It’s Monday 19th June. The negotiations between the EU and UK formally started. Some wish they had ringside seats (that’s me!), and some wish they could shut their eyes tight and read the headlines once it was all over. Quick summary of starting positions for those who missed it:
The EU: published paper outlining starting position for negotiations on citizens rights weeks ago. Nice and clear.
… and …
The UK: PM promises a “generous offer” (as yet unpublished). Ambiguous, underwhelming and has everyone (including the EU) worried.
Let’s be clear, I’m pro-EU, anti-Brexit, ex-conservative, newbie-liberal-democrat. With that out of the way, let me share that walking into a negotiation looking like you haven’t got your house in order is an oldie but a goodie negotiation tactic. But is that what the UK government are doing? … maybe … or are they just disorganised? The political observer in me wants them to be both, but the UK citizen in me wants them to be playing the oldest trick in the book.

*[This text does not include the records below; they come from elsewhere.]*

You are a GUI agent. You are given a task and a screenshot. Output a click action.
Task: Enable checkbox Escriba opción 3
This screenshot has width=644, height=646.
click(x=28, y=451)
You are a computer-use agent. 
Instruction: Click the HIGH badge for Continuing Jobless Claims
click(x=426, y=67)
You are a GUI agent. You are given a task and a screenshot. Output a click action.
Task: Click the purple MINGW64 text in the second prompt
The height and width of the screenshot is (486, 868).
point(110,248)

Three names you need to know from each side. For the EU: Barnier, Weyand & Selmayr. For the UK: Davis, Robbins & Rycroft. Read about the rest on politico.
27 v 1
The EU represents 27 member states in each and every conversation. That requires some impressive coordination. On the other side of the table, the UK are a something of an unknown entity. Will Theresa May be Prime Minister of the UK in ten days time? Does she have the government backed mandate she needs to continue the negotiations? Do the people the EU are negotiating with have the authority to make any commitments? Do they even know what they want? How can they possible represent us?